I wanted to hit the city like a tempest. Rip its innards out and fashion them into something that would feel like it was tailor-made for me. Unlock what felt like the biggest mystery. Become friends with the local drug dealer. Walk around like the richest man in town. Turn into the enigma I had always wanted to be.
Spurred on by the power of a posh accent I had picked up as a careless accident and mastered over the years — a handy byproduct unhappily always finding myself in the company of people who spent their childhoods in boarding schools — I decided to reinvent myself as a modern-day Princess Diana, only clad in cooler clothes and, if possible, more aloof.

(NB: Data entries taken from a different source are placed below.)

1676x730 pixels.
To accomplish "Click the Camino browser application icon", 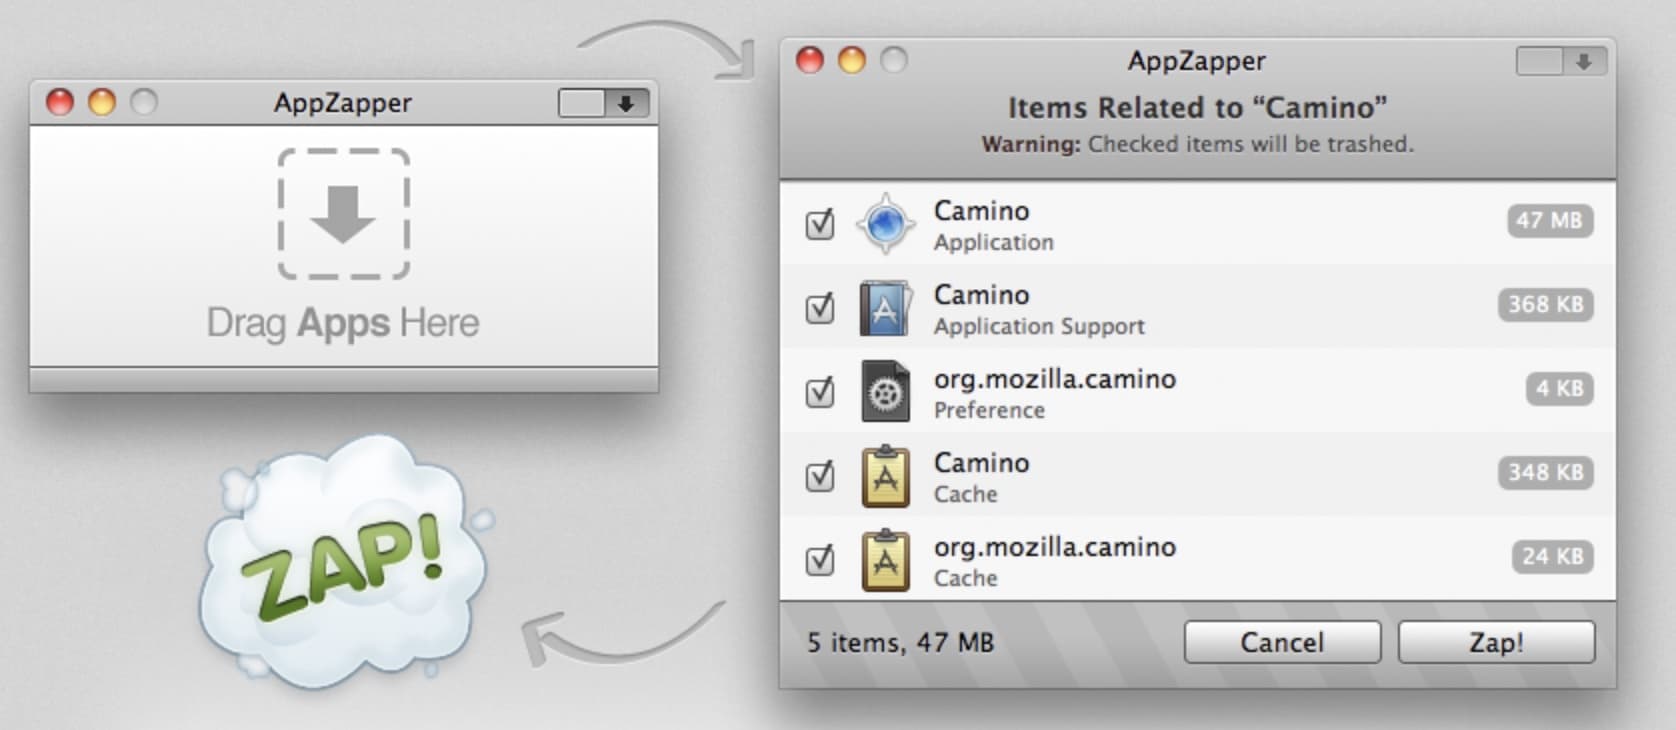I will click(885, 224).
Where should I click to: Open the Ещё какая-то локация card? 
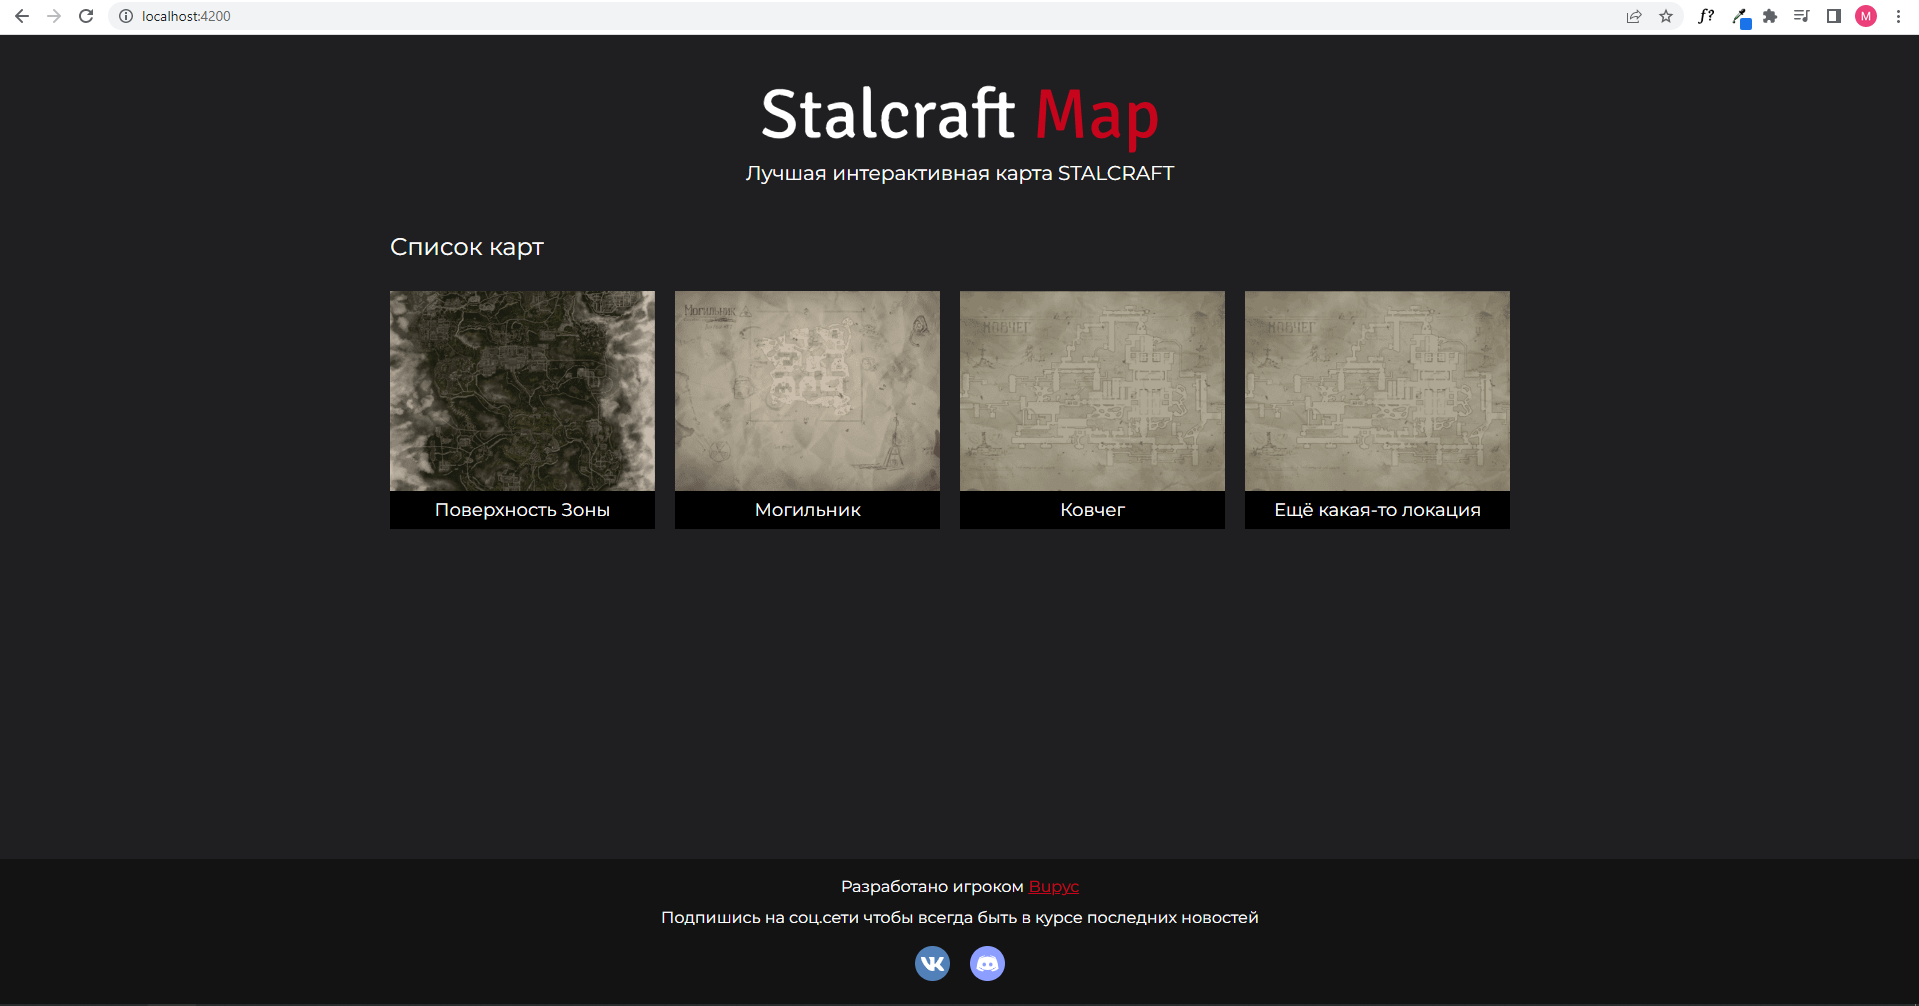click(x=1377, y=409)
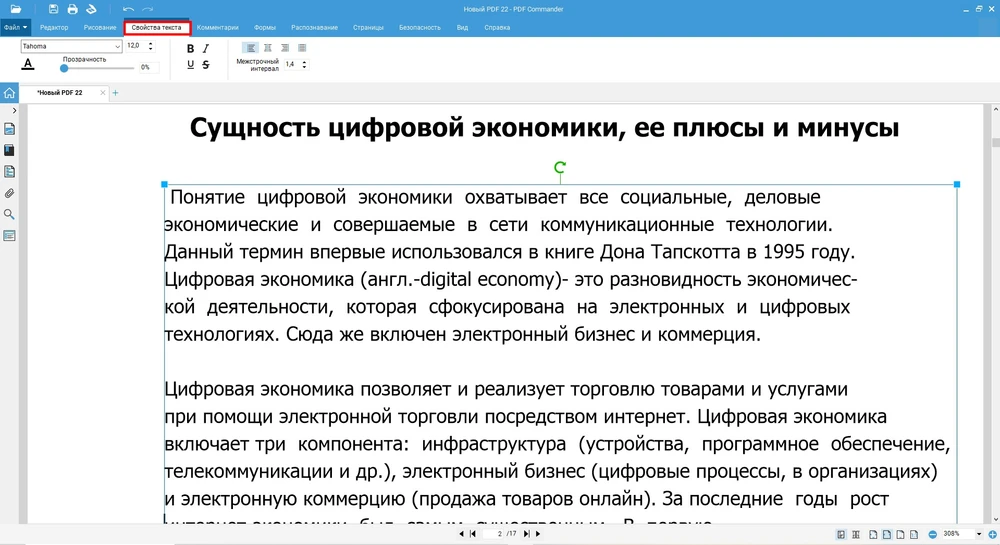This screenshot has height=545, width=1000.
Task: Open the Файл menu dropdown
Action: (15, 27)
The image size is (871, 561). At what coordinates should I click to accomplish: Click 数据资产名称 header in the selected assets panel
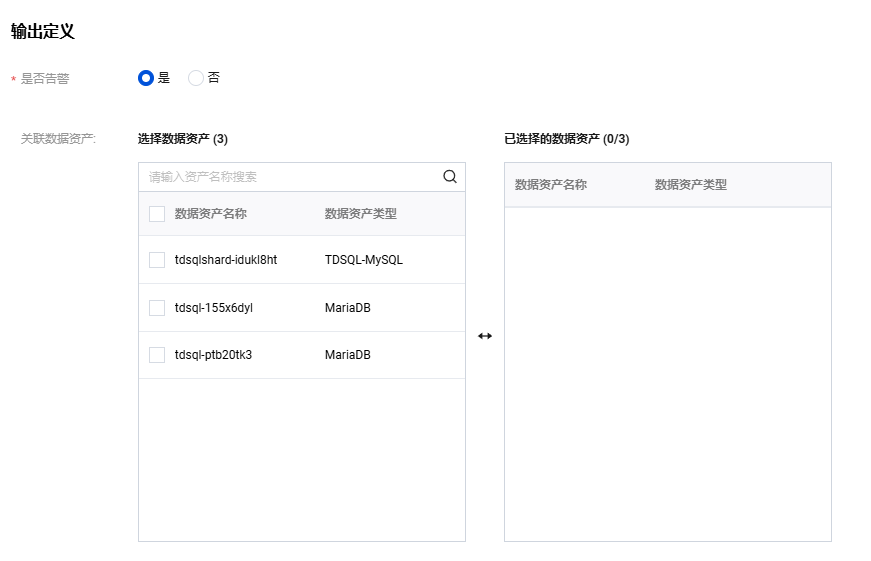[550, 185]
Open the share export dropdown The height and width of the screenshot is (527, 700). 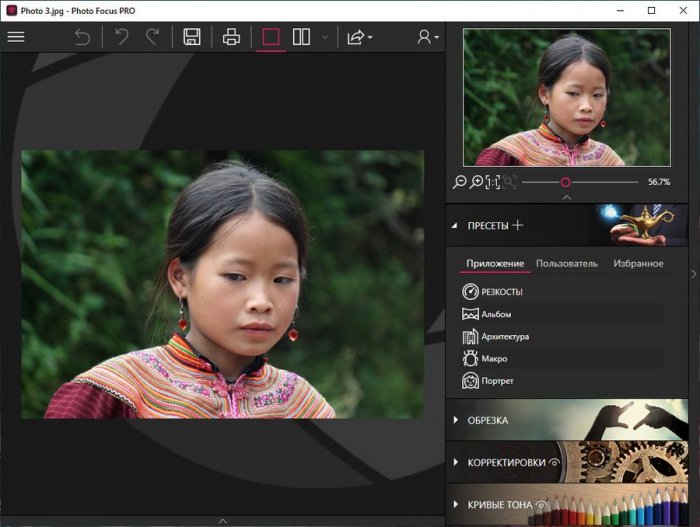click(358, 37)
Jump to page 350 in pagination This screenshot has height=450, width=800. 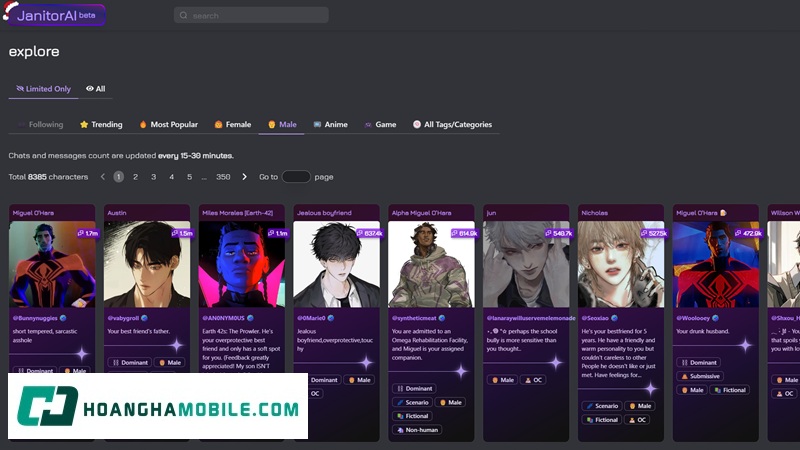(x=223, y=177)
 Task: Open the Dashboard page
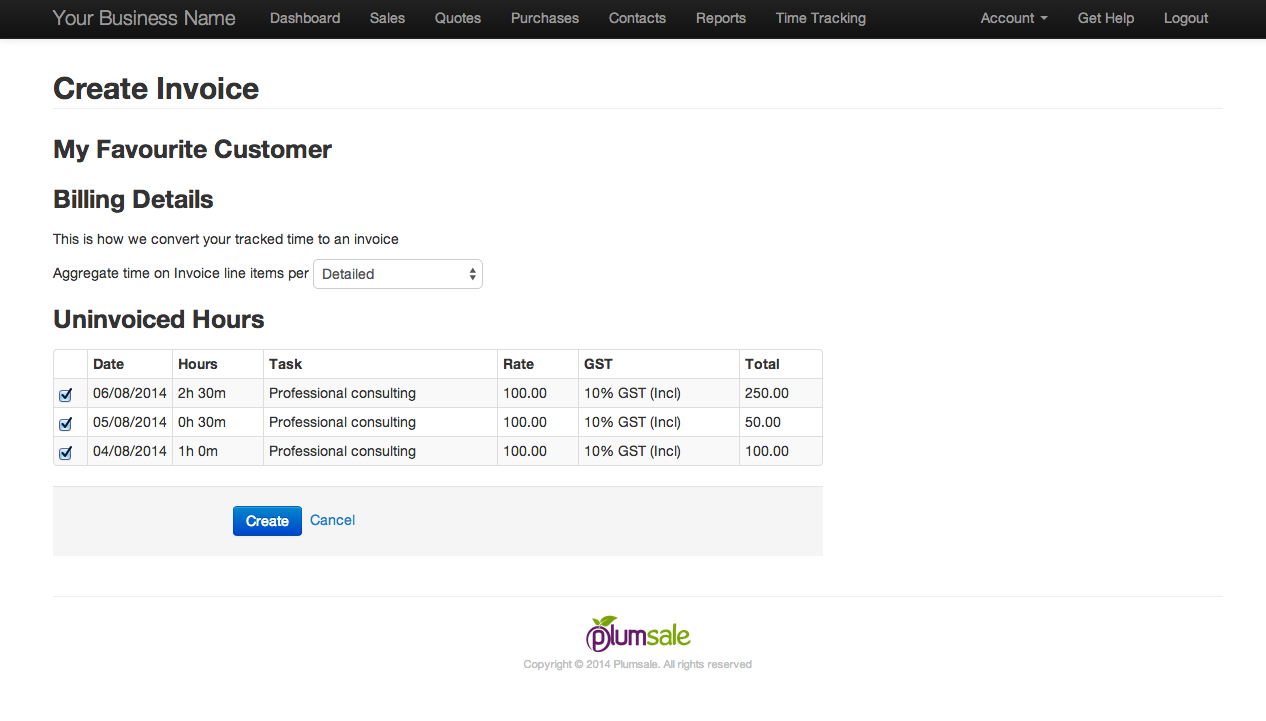pyautogui.click(x=305, y=18)
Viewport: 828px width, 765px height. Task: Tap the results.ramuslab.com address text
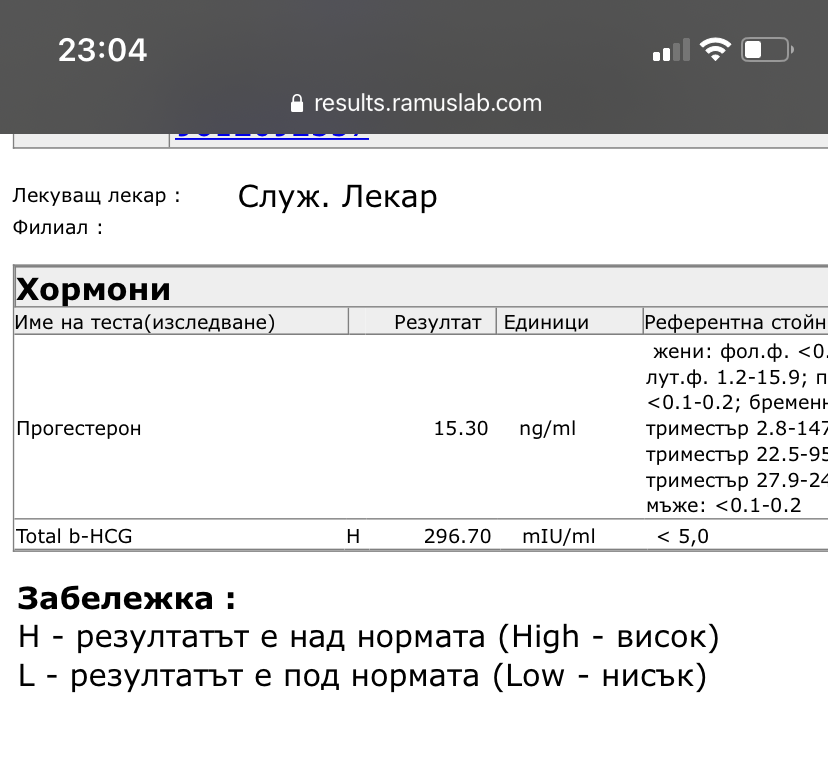[x=427, y=103]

I never succeeded. I never managed to perfect the poise needed to be the person I'd always wanted to be. I got lost in a vortex of dead mice in the kitchen sink and parties that stretched into the early hours of the morning until we all found ourselves in the park trying to stand on our heads. I shared my home with thirteen people, and the city kept on reminding me that really, it was all temporary. That we were all children. It felt like we were living an endless summer that had just mistakenly decided to manifest itself in the heart of winter.
When Georgia moved out, winter had turned into late spring.
The day she left, none of us remembered how the night had turned into dawn. She finally drove off, her car full to its brim with objects that had eavesdropped on our confessions about the things and the people that we were both in love with and terrified of.
The day I left London, I couldn't feel a thing.
It felt like the city was never mine to keep, anyway. Its streets had been the backdrop for what felt like three lifetimes, none of which felt quite real. When I'd speak of London later, I'd speak of it like a funny dream I once had. A mirage of lonely nights and drug deals and night buses
— the loneliest, most demented and most hilarious dream anyone could ever have.